We looked at exponents in Class 8 as well. Before starting this topic, related to Class 9, it is a good idea to quickly revisit what we learned in the previous class.

Class 8: Exponents – Lecture Notes

Class 8: Exponents – Exercise 18

Now let’s look at 9th Grade Indices (Exponents).
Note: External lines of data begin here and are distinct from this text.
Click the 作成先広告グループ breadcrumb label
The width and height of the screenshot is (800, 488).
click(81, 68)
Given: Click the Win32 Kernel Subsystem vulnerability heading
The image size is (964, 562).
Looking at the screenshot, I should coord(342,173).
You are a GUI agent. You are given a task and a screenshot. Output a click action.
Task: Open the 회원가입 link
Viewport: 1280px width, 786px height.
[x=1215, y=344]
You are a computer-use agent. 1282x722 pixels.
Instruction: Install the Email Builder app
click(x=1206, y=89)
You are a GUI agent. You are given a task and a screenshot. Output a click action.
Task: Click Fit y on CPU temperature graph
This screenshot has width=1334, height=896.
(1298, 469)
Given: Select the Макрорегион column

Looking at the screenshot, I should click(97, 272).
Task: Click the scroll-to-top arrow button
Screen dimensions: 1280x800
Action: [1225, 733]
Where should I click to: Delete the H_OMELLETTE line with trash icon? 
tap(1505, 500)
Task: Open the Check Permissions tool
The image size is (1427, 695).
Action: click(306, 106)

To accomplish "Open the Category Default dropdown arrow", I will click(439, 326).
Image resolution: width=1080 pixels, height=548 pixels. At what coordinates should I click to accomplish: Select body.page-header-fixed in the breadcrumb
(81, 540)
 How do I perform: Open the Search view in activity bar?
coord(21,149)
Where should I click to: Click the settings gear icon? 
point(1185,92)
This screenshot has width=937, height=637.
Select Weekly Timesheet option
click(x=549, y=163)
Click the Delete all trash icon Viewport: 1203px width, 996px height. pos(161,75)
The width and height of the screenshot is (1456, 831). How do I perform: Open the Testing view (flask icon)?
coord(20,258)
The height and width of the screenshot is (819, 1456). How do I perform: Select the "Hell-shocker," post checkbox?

These are the basic laws that hold true for exponents:

a) $\displaystyle a^n = a \times a \times a \times ... \times a \ (n \ factors)$

Examples: $\displaystyle 2^3 = 2 \times 2 \times 2 = 8$ $\displaystyle (\frac{3}{2})^4 = \frac{3}{2} \times \frac{3}{2} \times \frac{3}{2} \times \frac{3}{2} = \frac{91}{16}$ $\displaystyle \\$

b) $\displaystyle a^0 = 1$

Examples: $\displaystyle 3^0 = 1, \ \ 7^0 = 1$ $\displaystyle ( \frac{4}{3} )^0 = 1$, $\displaystyle ( - \frac{3}{7} )^0 = 1$, $\displaystyle \\$

c) $\displaystyle a^{-n} = \frac{1}{a^n}$

Examples: $\displaystyle 7^{-3} = \frac{1}{7^3}$ $\displaystyle ( \frac{3}{2} )^{-2} = \frac{1}{(\frac{3}{2})^2} = \frac{1}{\frac{3}{2} \times \frac{3}{2}} = \frac{4}{9}$ $\displaystyle \big( \frac{1}{5} \big)^{-2} = \frac{1}{(\frac{1}{5})^2} = \frac{1}{\frac{1}{25}} = 25$ $\displaystyle \\$

d) $\displaystyle \frac{a^m}{a^n} = a^{m-n}$

Examples: $\displaystyle \frac{5^8}{5^4} = 5^{8-4} = 5^4 = 625$ $\displaystyle \frac{2^4}{2^2} = 2^{4-2} = 2^2 = 4$ $\displaystyle \\$

e) $\displaystyle (a^m)^n = a^{mn} = (a^n)^m$

Examples: $\displaystyle (3^2)^5 = 3^{2 \times 5} = 3^{10}$ $\displaystyle \bigg\{ \Big\{ \frac{2}{3}\Big\}^4\bigg\} ^3 = \Big\{ \frac{2}{3}\Big\} ^{4 \times 3} = \Big\{ \frac{2}{3} \Big\}^{12}$ $\displaystyle \\$

f) $\displaystyle (ab)^n = a^n b^n$

Examples: $\displaystyle 6^4 = (2 \times 3)^4 = 2^4 \times 3^4$ $\displaystyle (\frac{2}{3} \times \frac{3}{4})^3 = (\frac{2}{3})^3 \times (\frac{3}{4})^3 \ = \frac{1}{8}$ $\displaystyle \\$

g) $\displaystyle (\frac{a}{b})^n = \frac{a^n}{b^n}$ , $\displaystyle b \neq 0$

Examples: $\displaystyle (\frac{2}{3})^3 = \frac{2^3}{3^3}$ $\displaystyle (\frac{-4}{5})^5 = \frac{(-4)^5}{5^5}$ $\displaystyle \\$

h) $\displaystyle a^{\frac{1}{n}} = \sqrt[n]{a}$

Examples: $\displaystyle 2^{\frac{1}{2}} = \sqrt{2}$ $\displaystyle 3^{\frac{1}{3}} = \sqrt{3}$ $\displaystyle \\$

i) $\displaystyle a^m \times a^n = a^{m+n}$

Examples: $\displaystyle 2^2 \times 2^3 = 2^{2+3} = 2^5$ $\displaystyle 3^3 \times 3^{\frac{1}{2}} = 3^{3+\frac{1}{2}} = 3^{\frac{7}{2}}$ $\displaystyle \\$

j) $\displaystyle a^{\frac{m}{n}} = (\sqrt[n]{a})^m$

Examples: $\displaystyle 5^{\frac{2}{3}} = (\sqrt{5})^2$ $\displaystyle 7^{\frac{3}{5}} = (\sqrt{7})^3$ $\displaystyle \\$

Basically, these are the laws of exponents that you need to remember and apply.